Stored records

________________________

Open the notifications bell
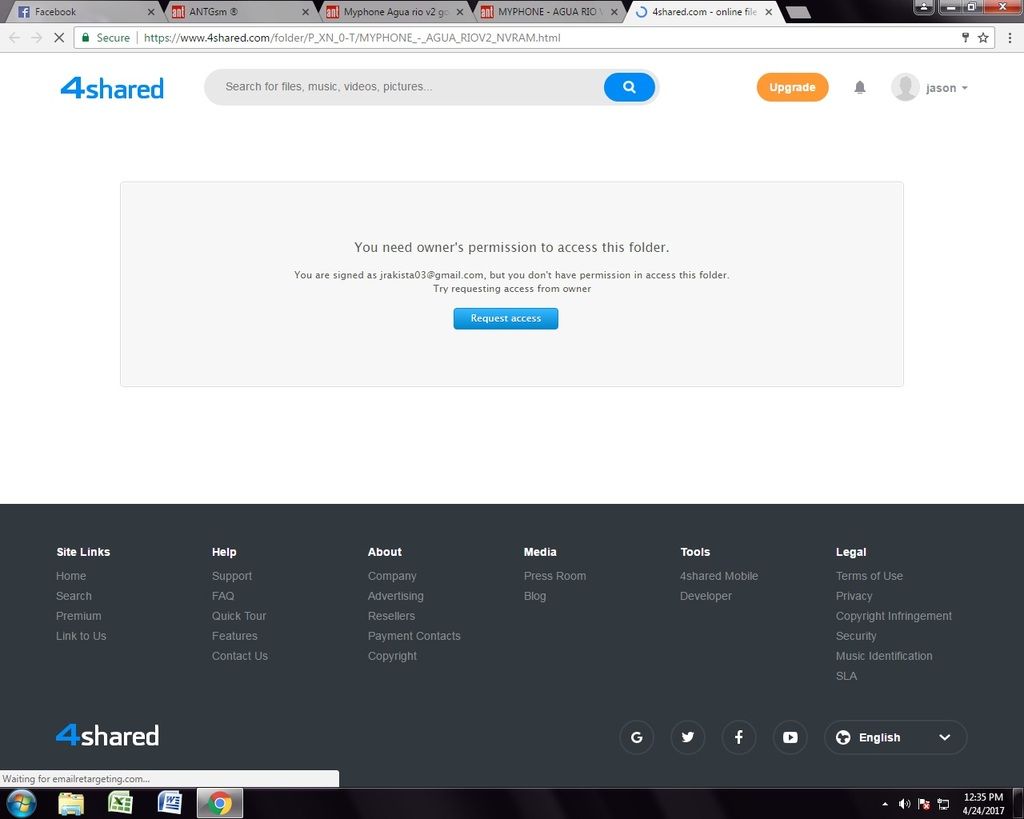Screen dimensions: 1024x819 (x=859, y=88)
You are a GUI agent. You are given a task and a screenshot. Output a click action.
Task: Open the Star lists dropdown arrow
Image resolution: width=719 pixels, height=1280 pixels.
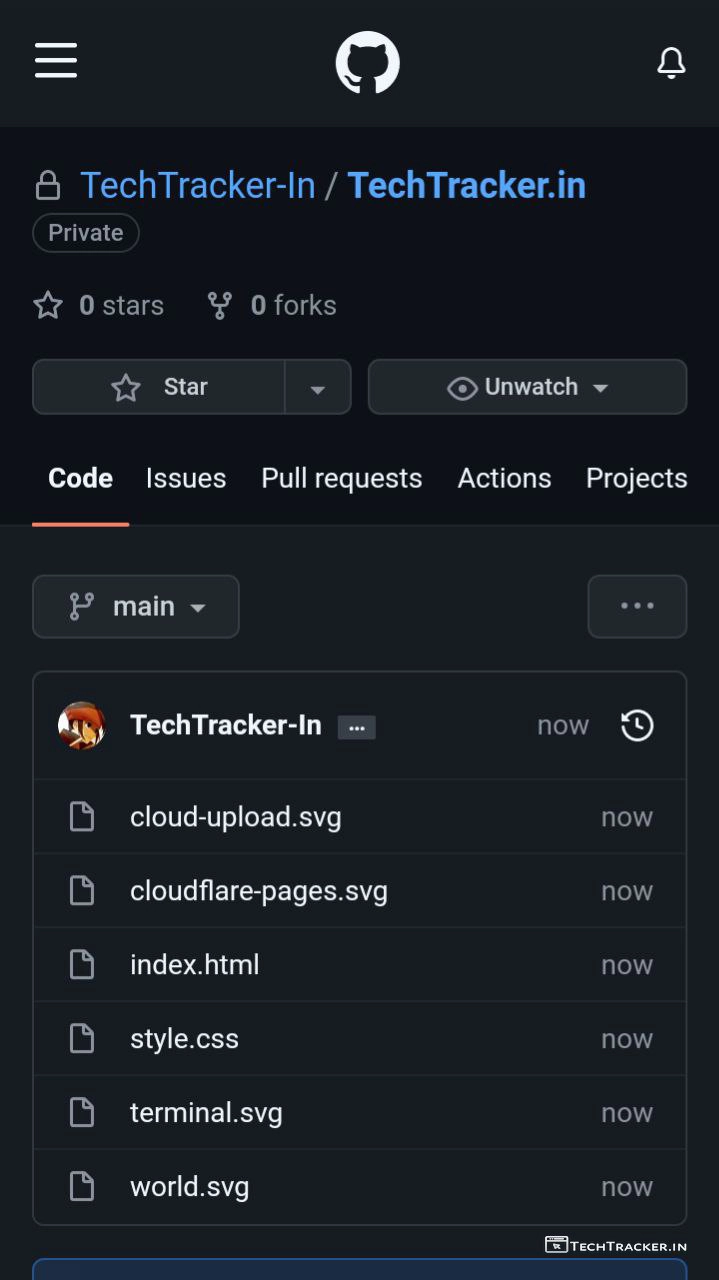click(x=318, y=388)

________________________

◆ What is expected ◆
Copy exactly the lines that run from the one containing "Task: Open the Star lists dropdown arrow" to the last line of the records, both included, and leave out every picture.

◆ Solution to the exercise ◆
Task: Open the Star lists dropdown arrow
Image resolution: width=719 pixels, height=1280 pixels.
click(x=318, y=388)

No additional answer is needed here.